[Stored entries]
· · · · ·
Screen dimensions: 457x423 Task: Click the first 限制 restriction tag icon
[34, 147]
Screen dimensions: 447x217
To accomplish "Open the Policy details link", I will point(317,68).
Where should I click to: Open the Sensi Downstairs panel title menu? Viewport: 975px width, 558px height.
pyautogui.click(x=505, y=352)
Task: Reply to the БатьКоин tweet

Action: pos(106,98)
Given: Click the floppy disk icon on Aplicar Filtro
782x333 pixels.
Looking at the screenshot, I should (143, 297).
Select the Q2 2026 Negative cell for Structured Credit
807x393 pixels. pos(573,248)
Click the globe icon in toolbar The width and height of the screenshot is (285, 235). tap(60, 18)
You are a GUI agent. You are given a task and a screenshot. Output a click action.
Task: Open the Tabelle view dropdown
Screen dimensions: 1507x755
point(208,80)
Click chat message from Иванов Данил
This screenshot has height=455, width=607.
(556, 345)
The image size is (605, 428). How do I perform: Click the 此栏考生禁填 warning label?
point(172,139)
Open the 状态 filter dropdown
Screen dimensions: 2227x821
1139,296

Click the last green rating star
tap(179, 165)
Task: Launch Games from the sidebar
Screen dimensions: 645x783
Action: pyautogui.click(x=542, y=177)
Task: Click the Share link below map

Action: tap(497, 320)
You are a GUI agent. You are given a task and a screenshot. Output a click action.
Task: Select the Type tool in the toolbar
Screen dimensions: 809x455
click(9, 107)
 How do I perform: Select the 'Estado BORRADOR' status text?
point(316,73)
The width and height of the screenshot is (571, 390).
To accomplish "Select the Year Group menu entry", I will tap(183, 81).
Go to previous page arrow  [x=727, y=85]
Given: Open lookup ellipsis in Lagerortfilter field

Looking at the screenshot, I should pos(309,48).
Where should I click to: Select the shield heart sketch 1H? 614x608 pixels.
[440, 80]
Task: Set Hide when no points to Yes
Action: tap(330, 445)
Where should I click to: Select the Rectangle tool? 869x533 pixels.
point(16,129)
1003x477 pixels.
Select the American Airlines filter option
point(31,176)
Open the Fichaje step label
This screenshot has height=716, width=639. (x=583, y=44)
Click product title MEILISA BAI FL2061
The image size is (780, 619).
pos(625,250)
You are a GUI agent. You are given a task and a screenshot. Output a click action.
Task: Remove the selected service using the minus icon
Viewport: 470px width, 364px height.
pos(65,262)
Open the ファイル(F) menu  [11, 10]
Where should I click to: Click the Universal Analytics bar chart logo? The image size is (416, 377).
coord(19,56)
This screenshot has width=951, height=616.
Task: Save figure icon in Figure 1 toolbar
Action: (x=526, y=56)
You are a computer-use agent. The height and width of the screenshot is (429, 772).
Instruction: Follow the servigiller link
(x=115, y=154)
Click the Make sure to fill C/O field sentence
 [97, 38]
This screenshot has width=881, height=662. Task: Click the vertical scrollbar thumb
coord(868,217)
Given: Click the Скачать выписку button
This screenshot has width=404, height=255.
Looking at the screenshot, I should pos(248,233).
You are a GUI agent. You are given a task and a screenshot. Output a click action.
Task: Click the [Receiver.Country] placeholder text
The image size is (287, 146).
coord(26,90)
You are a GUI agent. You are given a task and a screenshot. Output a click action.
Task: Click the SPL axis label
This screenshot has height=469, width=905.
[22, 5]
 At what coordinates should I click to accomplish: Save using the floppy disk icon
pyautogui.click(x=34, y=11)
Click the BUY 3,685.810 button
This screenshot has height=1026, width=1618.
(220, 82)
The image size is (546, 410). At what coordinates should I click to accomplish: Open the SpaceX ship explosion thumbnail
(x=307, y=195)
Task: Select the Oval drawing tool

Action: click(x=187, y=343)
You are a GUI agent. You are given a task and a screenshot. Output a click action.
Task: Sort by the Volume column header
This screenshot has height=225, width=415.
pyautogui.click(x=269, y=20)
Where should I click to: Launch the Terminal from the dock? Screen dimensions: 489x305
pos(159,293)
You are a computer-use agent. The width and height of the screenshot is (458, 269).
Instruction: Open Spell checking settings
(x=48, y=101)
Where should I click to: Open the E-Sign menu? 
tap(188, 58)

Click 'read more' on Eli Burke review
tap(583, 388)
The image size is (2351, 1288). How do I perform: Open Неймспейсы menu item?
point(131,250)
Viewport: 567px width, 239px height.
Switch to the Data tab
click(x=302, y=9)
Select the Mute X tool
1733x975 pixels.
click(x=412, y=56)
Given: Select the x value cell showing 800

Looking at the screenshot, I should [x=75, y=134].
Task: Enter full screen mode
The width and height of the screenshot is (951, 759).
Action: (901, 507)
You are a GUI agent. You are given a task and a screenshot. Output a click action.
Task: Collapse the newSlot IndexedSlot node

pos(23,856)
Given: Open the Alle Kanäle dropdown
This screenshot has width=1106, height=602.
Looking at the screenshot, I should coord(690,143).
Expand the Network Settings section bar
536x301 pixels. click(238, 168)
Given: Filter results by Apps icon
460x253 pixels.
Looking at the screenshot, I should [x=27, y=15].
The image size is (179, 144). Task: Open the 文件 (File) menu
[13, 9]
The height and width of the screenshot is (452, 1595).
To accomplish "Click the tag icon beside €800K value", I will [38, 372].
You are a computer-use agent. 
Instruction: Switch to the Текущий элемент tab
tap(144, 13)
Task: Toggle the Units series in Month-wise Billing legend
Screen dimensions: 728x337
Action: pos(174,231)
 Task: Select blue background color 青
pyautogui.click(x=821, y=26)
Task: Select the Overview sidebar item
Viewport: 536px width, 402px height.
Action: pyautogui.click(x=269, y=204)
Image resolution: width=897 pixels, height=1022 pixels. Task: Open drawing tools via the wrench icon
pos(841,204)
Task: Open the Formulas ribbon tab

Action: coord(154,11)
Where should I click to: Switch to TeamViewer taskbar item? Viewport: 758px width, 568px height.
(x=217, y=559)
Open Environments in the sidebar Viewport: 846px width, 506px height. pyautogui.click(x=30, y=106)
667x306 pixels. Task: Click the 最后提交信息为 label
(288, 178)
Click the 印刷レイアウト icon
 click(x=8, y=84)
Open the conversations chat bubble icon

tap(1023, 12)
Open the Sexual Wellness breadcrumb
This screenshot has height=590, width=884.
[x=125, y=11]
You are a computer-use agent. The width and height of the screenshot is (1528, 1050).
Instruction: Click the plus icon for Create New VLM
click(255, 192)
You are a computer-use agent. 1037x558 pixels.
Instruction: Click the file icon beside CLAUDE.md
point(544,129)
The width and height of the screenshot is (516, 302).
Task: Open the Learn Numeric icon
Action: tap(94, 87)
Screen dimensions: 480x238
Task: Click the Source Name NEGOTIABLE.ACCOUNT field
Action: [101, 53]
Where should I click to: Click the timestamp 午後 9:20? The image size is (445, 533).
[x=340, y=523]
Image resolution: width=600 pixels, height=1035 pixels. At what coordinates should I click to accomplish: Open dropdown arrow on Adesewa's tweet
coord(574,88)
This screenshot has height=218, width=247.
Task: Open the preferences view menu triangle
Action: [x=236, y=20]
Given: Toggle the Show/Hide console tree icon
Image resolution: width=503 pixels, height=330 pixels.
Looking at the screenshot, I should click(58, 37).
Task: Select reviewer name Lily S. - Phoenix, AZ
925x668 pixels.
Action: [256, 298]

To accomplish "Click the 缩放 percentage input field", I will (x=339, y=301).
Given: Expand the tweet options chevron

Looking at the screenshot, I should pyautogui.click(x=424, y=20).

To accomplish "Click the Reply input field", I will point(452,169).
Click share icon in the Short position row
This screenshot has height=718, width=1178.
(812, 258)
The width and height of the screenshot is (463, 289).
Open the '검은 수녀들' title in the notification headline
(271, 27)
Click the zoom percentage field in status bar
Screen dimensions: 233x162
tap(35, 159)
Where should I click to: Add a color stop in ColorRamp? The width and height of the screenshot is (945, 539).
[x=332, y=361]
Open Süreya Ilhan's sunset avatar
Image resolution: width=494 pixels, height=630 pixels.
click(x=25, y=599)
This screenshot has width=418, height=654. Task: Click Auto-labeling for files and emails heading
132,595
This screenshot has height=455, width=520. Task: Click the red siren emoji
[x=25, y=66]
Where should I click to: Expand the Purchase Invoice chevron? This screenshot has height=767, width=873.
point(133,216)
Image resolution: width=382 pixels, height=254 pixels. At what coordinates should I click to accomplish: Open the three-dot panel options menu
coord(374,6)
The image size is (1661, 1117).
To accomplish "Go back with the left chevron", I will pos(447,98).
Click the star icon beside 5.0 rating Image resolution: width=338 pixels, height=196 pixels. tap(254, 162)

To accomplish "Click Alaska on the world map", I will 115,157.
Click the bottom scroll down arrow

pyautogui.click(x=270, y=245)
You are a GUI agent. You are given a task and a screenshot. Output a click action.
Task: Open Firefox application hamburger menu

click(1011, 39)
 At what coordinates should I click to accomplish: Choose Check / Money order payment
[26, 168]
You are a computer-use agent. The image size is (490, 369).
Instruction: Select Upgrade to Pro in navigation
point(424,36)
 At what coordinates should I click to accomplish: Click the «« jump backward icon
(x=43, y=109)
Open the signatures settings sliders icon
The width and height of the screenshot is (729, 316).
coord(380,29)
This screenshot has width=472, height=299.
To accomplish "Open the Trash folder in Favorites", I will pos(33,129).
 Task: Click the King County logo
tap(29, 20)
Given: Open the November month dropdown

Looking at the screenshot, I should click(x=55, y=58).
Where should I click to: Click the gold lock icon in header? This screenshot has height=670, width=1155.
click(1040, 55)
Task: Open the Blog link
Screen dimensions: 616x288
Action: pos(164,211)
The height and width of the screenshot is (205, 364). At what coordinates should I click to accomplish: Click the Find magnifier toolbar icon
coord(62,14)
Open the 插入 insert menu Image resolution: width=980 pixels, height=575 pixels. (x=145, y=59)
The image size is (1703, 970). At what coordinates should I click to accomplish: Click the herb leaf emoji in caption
· · · · ·
# Problem to work on:
Copy out, unchanged, the stretch of the listing from the line containing "Click the star" through the line containing "tap(29, 20)".

# Task solution:
Click the star icon beside 5.0 rating Image resolution: width=338 pixels, height=196 pixels. tap(254, 162)

To accomplish "Click Alaska on the world map", I will 115,157.
Click the bottom scroll down arrow

pyautogui.click(x=270, y=245)
You are a GUI agent. You are given a task and a screenshot. Output a click action.
Task: Open Firefox application hamburger menu

click(1011, 39)
 At what coordinates should I click to accomplish: Choose Check / Money order payment
[26, 168]
You are a computer-use agent. The image size is (490, 369).
Instruction: Select Upgrade to Pro in navigation
point(424,36)
 At what coordinates should I click to accomplish: Click the «« jump backward icon
(x=43, y=109)
Open the signatures settings sliders icon
The width and height of the screenshot is (729, 316).
coord(380,29)
This screenshot has width=472, height=299.
To accomplish "Open the Trash folder in Favorites", I will pos(33,129).
 Task: Click the King County logo
tap(29, 20)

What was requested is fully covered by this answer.